Low Priority Compute Node Considerations

Please read the following carefully concerning pools allocated with low- priority compute nodes. You may also want to read the Azure Batch Low Priority Compute Node documentation.

Pool Allocation and Resizing

  • Low priority compute nodes can only be allocated with Batch Service (i.e., not User Subscription) Batch accounts.
  • Pool and compute node allocation may take up to the full resize timeout and not reach full allocation with low priority if a low priority node is pre-empted and the target number of low priority nodes cannot be reached.
  • Pool allocation is considered successful if the target number of dedicated nodes is reached. If the number of low priority nodes cannot be reached, a resize error will be logged, but the allocation will continue such as continuing with SSH user provisioning and data ingress.
  • An SSH user is recommended to be provisioned so commands that rely on SSH access for low-priority nodes such as pool images update are able to be run.

Command Behavior

  • Certain commands may timeout and fail with low priority nodes.

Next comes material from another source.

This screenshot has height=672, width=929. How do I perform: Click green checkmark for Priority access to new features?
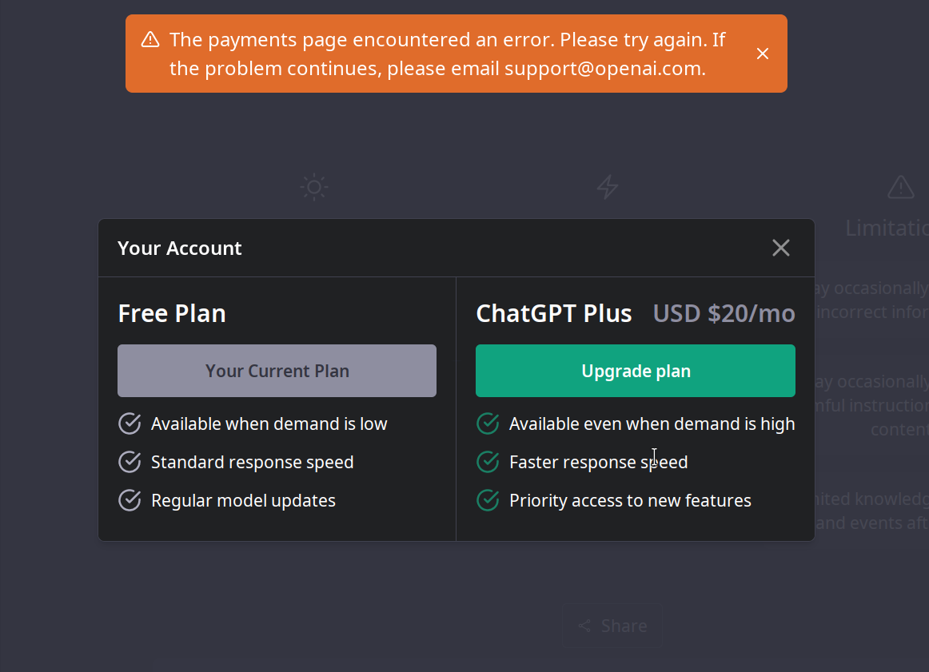[x=488, y=500]
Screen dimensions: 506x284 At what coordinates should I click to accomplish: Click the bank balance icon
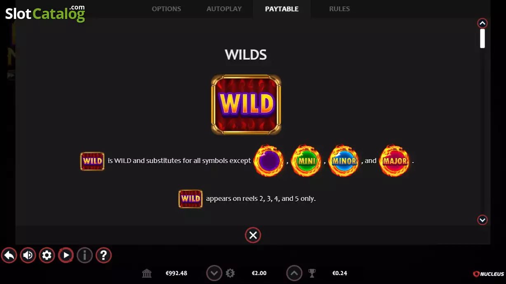click(147, 273)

As nodes can be pre-empted at any time, commands that rely on interacting with the node such as direct SSH access, task termination, etc. may not complete successfully.
  • pool images update command will only run as a Batch job if a compute pool is completely comprised of dedicated nodes. For pools with any low-priority nodes, images will be updated individually on each node via SSH, thus requiring an SSH user to be active and allocated on the nodes.

Shared Filesystems

  • GlusterFS on compute can only be used on pure dedicated Batch pools. Allocation will fail if such a shared data volume is specified on a pool with low priority nodes or if a resize to include low priority nodes is attempted with a GlusterFS on compute shared data volume.